6) Finalmente, é especialmente urgente proceder às reivindicações junto do Estado Central e outras instituições, responsabilizando-as pelos efeitos nocivos da sua acção junto do Património Cultural, no mais curto prazo, procurando que, através do diálogo se propiciem soluções para:

a) Propugnar pela musealização da feitoria fenícia de Abul, com acessos e sinalização clara;

b) Propugnar pela abertura ao público da cidade romana de Tróia, bem como pela construção do prometido museu monográfico de um dos mais importantes arqueosítios da Península Ibérica;

c) Exigir ao Ministério do Ambiente, do Ordenamento do Território e do Desenvolvimento Regional, a recuperação da villa romana da Comenda e da fortaleza de São Filipe, que se encontram em claro risco de derrocada, de acordo com a alínea i do artigo 2.º do POPNA (Resolução do Concelho de Ministros 141/2005, publicado no DR de 23 de Agosto);

d) Instar, junto da Reserva do Estuário do Sado, para a manutenção da abertura e usufruto público do Moinho de Maré da Mourisca;

e) Instar, junto do Ministério da Cultura, para a continuidade das obras na reabilitação do Convento de Jesus e reinstalação do Museu de Setúbal no mesmo;

f) Exigir à tutela a transferência de posse do Convento de S. Francisco para o município, de modo a aí serem instaladas valências culturais concretas, com índice de construção 0, para aí instalar o verdadeiro centro cultural há muito reivindicado para Setúbal;

g) Instar, junto da AMDS, pela reabilitação do Convento de S. Paulo e Santa Maria de Alferrara, de modo a albergarem funções de reconhecida utilidade pública, tais como ensino, culturais, patrimoniais e outras, a serem definidas em amplo debate público;

Ao apresentarmos publicamente a nossa iniciativa, pretendemos passar das palavras aos actos, tomando sobre nós uma parte da responsabilidade que reivindicamos para a sociedade civil em matéria da definição das políticas patrimoniais. Fazemo-lo numa óptica construtiva, de quem pretende constituir parte da solução. Neste sentido, o elenco de medidas acima indicadas representa apenas um primeiro contributo para o efeito desejado, devendo ser corrigido ou aprofundado em consequência da discussão ampla e pública que entendemos dever existir em domínio no qual todos nos sentimos colectivamente comprometidos.
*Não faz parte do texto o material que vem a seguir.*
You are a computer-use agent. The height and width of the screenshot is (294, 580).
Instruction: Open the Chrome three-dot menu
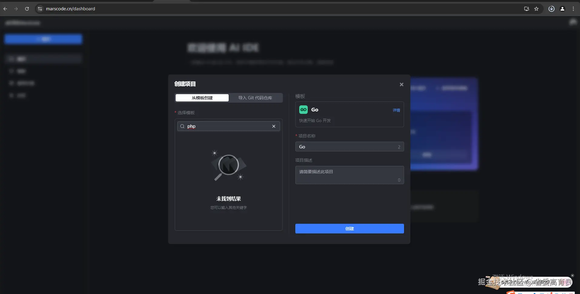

Acima de tudo desejaríamos mobilizar todos, cidadãos e associações cívicas, especialistas e associações científicas ou profissionais, serviços públicos e empresas privadas, representantes eleitos pelo povo e políticos com funções governativas, para um amplo movimento de reflexão e debate que tenha por mote o princípio que nos anima: O património como valor estratégico e oportunidade de Setúbal.

Assinam,

Prima Folia – Cooperativa Cultural;

Associação dos Cidadãos pela Arrábida e Estuário do Sado (ACPAES);

Associação Cultural para o Estudo da Arquitectura, Urbanismo e Património Edificado (ACEAUP)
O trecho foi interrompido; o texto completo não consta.